> [WHAT YOU HAVE TO DO]: Search the records for the word "agent" and report each line that has it.

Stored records
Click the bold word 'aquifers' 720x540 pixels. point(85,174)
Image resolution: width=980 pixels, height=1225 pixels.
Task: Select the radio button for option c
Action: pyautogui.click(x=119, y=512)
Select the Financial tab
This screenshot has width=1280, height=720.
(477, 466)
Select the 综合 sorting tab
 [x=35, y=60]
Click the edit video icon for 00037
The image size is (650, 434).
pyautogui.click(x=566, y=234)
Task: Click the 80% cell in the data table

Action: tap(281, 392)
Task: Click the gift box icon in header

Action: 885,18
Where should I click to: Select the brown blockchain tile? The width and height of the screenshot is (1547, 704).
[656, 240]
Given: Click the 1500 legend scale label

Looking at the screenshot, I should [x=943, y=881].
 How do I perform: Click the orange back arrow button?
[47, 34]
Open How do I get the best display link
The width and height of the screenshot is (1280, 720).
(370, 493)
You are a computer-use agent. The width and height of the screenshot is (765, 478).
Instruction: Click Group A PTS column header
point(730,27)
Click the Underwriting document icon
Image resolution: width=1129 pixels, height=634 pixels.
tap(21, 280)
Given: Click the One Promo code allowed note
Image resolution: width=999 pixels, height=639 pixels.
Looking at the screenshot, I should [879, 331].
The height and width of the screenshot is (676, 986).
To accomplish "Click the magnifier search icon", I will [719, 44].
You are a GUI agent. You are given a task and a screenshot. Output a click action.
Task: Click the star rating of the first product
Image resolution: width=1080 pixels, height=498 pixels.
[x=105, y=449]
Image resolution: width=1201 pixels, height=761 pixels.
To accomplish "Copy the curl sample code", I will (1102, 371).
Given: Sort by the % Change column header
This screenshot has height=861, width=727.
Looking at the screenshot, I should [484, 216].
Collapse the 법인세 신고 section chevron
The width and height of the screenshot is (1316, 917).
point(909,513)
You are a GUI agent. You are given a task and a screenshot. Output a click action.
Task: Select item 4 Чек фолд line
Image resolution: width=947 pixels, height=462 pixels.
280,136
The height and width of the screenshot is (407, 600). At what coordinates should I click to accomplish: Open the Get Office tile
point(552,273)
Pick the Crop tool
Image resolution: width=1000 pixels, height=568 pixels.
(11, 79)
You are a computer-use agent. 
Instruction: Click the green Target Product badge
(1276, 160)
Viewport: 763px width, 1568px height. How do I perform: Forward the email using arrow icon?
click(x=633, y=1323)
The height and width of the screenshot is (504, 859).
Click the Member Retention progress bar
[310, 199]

> [ANSWER BOX]:
You are a computer-use agent. The width and height of the screenshot is (765, 478).
You are a GUI agent. You are given a task and a screenshot. Output a click action.
You are a GUI agent. You are given a task and a screenshot. Output a click action.
You are a computer-use agent. 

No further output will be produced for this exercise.